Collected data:
=== Section Start ===
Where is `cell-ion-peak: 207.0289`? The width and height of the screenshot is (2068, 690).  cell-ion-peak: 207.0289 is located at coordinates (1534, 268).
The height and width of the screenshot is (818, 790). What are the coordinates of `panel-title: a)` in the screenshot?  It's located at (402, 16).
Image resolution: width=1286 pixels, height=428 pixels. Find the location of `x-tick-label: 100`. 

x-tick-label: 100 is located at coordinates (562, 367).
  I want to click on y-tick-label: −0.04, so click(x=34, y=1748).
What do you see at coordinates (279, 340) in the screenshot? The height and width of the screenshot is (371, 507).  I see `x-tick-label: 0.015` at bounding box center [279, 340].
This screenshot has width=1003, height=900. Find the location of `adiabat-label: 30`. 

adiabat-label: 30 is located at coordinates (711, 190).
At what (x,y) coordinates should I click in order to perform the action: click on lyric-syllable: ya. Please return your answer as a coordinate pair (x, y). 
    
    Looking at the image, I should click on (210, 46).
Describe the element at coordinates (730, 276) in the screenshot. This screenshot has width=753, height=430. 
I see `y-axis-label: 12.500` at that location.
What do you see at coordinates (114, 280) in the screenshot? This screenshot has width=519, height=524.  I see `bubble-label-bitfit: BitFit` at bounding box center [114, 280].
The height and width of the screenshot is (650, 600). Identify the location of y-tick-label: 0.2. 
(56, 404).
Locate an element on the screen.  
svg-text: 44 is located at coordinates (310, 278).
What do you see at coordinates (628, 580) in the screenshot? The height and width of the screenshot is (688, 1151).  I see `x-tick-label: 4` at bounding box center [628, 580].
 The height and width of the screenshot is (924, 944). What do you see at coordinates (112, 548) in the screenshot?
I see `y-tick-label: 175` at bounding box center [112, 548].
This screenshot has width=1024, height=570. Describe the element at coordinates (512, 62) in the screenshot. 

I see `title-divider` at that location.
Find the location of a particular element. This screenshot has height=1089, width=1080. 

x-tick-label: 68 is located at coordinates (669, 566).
=== Section End ===
What needs to be done:
Rewrite the material as a numbered list, from the line with "Image resolution: width=1286" through the last line, skipping blank lines.

Answer section:
1. Image resolution: width=1286 pixels, height=428 pixels. Find the location of `x-tick-label: 100`. 
2. x-tick-label: 100 is located at coordinates (562, 367).
3.   I want to click on y-tick-label: −0.04, so click(x=34, y=1748).
4. What do you see at coordinates (279, 340) in the screenshot? The height and width of the screenshot is (371, 507).  I see `x-tick-label: 0.015` at bounding box center [279, 340].
5. This screenshot has width=1003, height=900. Find the location of `adiabat-label: 30`. 
6. adiabat-label: 30 is located at coordinates (711, 190).
7. At what (x,y) coordinates should I click in order to perform the action: click on lyric-syllable: ya. Please return your answer as a coordinate pair (x, y). 
8.     Looking at the image, I should click on (210, 46).
9. Describe the element at coordinates (730, 276) in the screenshot. This screenshot has width=753, height=430. 
10. I see `y-axis-label: 12.500` at that location.
11. What do you see at coordinates (114, 280) in the screenshot? This screenshot has width=519, height=524.  I see `bubble-label-bitfit: BitFit` at bounding box center [114, 280].
12. The height and width of the screenshot is (650, 600). Identify the location of y-tick-label: 0.2. 
13. (56, 404).
14. Locate an element on the screen.  
15. svg-text: 44 is located at coordinates (310, 278).
16. What do you see at coordinates (628, 580) in the screenshot? The height and width of the screenshot is (688, 1151).  I see `x-tick-label: 4` at bounding box center [628, 580].
17.  The height and width of the screenshot is (924, 944). What do you see at coordinates (112, 548) in the screenshot?
18. I see `y-tick-label: 175` at bounding box center [112, 548].
19. This screenshot has width=1024, height=570. Describe the element at coordinates (512, 62) in the screenshot. 
20. I see `title-divider` at that location.
21. Find the location of a particular element. This screenshot has height=1089, width=1080. 
22. x-tick-label: 68 is located at coordinates (669, 566).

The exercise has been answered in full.